** Your assignment **
Your response should contain every record below, copied exactly.

(Pixel coordinate grounding data)
'''

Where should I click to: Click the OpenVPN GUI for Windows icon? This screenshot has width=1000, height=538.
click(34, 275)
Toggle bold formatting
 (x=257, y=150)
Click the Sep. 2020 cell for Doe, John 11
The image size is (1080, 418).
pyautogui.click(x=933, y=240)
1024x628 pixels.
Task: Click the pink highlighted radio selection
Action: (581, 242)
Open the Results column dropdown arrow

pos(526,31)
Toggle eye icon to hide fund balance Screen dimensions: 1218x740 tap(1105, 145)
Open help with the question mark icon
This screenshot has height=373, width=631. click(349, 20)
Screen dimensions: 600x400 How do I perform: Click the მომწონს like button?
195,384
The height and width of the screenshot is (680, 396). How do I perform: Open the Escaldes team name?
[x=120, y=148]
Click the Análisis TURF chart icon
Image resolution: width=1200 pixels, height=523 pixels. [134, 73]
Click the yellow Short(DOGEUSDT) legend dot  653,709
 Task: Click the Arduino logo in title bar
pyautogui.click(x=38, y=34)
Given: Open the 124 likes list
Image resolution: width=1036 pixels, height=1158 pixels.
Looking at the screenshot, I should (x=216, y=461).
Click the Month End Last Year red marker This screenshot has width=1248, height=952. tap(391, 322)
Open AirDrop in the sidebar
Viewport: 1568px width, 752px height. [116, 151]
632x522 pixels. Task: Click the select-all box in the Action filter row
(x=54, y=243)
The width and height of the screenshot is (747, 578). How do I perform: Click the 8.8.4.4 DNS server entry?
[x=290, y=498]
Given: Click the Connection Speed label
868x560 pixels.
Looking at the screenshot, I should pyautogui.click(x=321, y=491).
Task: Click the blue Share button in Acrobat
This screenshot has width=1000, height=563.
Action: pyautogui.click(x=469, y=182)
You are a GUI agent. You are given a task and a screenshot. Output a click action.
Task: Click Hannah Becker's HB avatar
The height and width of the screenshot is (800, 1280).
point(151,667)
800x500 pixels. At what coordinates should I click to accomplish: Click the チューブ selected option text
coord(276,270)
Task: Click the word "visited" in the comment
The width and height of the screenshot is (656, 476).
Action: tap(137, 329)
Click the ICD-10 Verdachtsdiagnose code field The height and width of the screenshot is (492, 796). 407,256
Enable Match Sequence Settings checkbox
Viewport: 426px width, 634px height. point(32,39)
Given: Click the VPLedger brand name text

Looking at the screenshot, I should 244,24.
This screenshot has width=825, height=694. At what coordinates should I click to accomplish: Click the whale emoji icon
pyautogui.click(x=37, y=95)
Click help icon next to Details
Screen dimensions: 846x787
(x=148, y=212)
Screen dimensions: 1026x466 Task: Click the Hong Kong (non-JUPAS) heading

'''

** Result of this task **
Where should I click to: Click the OpenVPN GUI for Windows icon? This screenshot has width=1000, height=538.
click(34, 275)
Toggle bold formatting
 (x=257, y=150)
Click the Sep. 2020 cell for Doe, John 11
The image size is (1080, 418).
pyautogui.click(x=933, y=240)
1024x628 pixels.
Task: Click the pink highlighted radio selection
Action: (581, 242)
Open the Results column dropdown arrow

pos(526,31)
Toggle eye icon to hide fund balance Screen dimensions: 1218x740 tap(1105, 145)
Open help with the question mark icon
This screenshot has height=373, width=631. click(349, 20)
Screen dimensions: 600x400 How do I perform: Click the მომწონს like button?
195,384
The height and width of the screenshot is (680, 396). How do I perform: Open the Escaldes team name?
[x=120, y=148]
Click the Análisis TURF chart icon
Image resolution: width=1200 pixels, height=523 pixels. [134, 73]
Click the yellow Short(DOGEUSDT) legend dot  653,709
 Task: Click the Arduino logo in title bar
pyautogui.click(x=38, y=34)
Given: Open the 124 likes list
Image resolution: width=1036 pixels, height=1158 pixels.
Looking at the screenshot, I should (x=216, y=461).
Click the Month End Last Year red marker This screenshot has width=1248, height=952. tap(391, 322)
Open AirDrop in the sidebar
Viewport: 1568px width, 752px height. [116, 151]
632x522 pixels. Task: Click the select-all box in the Action filter row
(x=54, y=243)
The width and height of the screenshot is (747, 578). How do I perform: Click the 8.8.4.4 DNS server entry?
[x=290, y=498]
Given: Click the Connection Speed label
868x560 pixels.
Looking at the screenshot, I should pyautogui.click(x=321, y=491).
Task: Click the blue Share button in Acrobat
This screenshot has width=1000, height=563.
Action: pyautogui.click(x=469, y=182)
You are a GUI agent. You are given a task and a screenshot. Output a click action.
Task: Click Hannah Becker's HB avatar
The height and width of the screenshot is (800, 1280).
point(151,667)
800x500 pixels. At what coordinates should I click to accomplish: Click the チューブ selected option text
coord(276,270)
Task: Click the word "visited" in the comment
The width and height of the screenshot is (656, 476).
Action: tap(137, 329)
Click the ICD-10 Verdachtsdiagnose code field The height and width of the screenshot is (492, 796). 407,256
Enable Match Sequence Settings checkbox
Viewport: 426px width, 634px height. point(32,39)
Given: Click the VPLedger brand name text

Looking at the screenshot, I should 244,24.
This screenshot has width=825, height=694. At what coordinates should I click to accomplish: Click the whale emoji icon
pyautogui.click(x=37, y=95)
Click help icon next to Details
Screen dimensions: 846x787
(x=148, y=212)
Screen dimensions: 1026x466 Task: Click the Hong Kong (non-JUPAS) heading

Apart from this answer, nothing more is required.